Contardo Calligaris fala de justiça de foro íntimo X cumprimento às leis no encerramento do XXII CBM

Na conferência de encerramento do XXII Congresso Brasileiro de Magistrados, o psicanalista, escritor e colunista da Folha de São Paulo Contardo Calligaris trouxe reflexões que classificou como inquietantes ao público presente.

Ele falou sobre o que separa o que é legal – ou seja, está de acordo com as leis e normas – e aquilo que é justo para cada um de nós. “A ideia de que as regras devem ser respeitadas exonera a responsabilidade moral do indivíduo. É um insulto à nossa autonomia moral. Como se a responsabilidade da moralidade estivesse com as leis, não comigo”, explicou.

Dentro destes conceitos forma-se um dilema moral, uma vez que a experiência pessoal de justiça é relativa. “Há obediências que nos parecem injustas e desobediências que nos parecem justas. A comunidade espera de vocês, juízes, uma representação de justiça de foro íntimo, e isto é uma contradição tremenda”.

No campo da psicanálise, Calligaris explicou que é muito difícil chegar a respostas ao conceito da autonomia moral. No âmbito do Judiciário, o paradoxo da justiça de foro íntimo versus a Justiça das regras e leis torna-se ainda mais nebuloso.

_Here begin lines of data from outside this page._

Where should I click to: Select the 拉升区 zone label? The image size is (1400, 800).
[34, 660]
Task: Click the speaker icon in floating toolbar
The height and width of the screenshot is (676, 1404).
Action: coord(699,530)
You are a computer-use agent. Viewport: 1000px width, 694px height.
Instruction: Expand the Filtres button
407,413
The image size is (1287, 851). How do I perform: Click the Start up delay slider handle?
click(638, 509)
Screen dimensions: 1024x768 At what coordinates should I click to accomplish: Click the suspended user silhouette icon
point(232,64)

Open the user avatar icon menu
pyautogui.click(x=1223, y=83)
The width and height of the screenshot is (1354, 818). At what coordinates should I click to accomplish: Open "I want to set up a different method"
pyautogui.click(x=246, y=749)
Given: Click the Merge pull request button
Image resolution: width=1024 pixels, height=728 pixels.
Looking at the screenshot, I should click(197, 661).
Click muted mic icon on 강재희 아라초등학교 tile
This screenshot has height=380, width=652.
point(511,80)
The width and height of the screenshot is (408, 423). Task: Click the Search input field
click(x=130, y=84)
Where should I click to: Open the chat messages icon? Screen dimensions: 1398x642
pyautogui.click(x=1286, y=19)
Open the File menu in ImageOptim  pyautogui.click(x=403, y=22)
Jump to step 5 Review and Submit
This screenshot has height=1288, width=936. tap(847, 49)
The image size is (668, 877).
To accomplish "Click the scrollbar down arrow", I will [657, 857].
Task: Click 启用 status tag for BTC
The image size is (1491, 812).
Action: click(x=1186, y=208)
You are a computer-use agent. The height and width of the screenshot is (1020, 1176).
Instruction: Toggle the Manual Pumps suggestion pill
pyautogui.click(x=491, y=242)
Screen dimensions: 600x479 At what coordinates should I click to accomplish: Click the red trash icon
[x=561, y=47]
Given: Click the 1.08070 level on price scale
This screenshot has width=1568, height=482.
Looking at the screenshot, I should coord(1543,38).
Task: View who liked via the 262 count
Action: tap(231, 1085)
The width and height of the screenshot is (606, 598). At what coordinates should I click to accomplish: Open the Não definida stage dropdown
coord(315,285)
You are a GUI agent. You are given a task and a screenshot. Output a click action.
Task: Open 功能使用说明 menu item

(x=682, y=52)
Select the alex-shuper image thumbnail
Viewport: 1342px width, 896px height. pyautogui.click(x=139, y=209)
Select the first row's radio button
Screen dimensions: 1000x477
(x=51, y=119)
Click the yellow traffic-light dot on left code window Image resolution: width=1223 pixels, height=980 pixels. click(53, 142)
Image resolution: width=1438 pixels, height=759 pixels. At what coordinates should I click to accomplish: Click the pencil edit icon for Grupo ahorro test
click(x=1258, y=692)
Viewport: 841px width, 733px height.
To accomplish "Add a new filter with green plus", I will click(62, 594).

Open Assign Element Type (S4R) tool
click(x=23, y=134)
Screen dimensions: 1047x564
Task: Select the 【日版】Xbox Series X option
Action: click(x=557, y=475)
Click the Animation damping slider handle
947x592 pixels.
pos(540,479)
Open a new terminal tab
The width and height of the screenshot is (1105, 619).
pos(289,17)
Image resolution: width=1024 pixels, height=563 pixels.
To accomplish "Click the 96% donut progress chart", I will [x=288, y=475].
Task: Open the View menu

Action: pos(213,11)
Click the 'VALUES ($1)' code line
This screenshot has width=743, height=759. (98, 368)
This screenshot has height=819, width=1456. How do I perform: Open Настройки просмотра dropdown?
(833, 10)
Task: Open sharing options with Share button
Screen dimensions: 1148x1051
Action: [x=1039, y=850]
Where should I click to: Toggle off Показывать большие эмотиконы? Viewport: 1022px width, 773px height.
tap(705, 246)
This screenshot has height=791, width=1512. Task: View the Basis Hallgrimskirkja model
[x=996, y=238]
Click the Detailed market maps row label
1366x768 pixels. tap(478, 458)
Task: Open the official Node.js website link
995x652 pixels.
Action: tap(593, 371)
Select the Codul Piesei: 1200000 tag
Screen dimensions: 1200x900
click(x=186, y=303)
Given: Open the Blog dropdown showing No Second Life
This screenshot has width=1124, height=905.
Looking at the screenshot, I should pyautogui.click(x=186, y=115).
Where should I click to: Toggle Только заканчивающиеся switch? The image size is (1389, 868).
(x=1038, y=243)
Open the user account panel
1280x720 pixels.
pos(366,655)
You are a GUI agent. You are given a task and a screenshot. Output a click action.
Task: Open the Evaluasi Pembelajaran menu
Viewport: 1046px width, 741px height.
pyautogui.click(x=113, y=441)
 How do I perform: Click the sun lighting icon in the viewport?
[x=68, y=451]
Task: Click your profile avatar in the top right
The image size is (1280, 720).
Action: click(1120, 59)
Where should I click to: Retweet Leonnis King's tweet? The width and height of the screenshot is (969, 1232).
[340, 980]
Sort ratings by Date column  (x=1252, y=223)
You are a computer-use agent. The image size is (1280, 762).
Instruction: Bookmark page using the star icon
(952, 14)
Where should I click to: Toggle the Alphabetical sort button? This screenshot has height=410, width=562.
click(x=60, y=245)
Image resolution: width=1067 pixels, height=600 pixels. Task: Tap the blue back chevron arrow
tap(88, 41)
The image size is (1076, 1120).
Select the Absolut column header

Ele citou como exemplo um caso de um homem que, ao não conseguir dinheiro suficiente para comprar o único medicamento capaz de salvar a vida de sua esposa, resolve roubar o remédio. E aí vem a questão: ele está certo ou errado e por quais motivos? A situação foi exposta a diferentes pacientes e na análise das respostas há seis níveis de pensamento moral.

“O respeito à lei não garante a nossa moralidade E os magistrados têm a tarefa árdua de fazerem valer as leis e, ao mesmo tempo, responder nossos anseios morais de foro íntimo”, disse ele, concluindo sua palestra.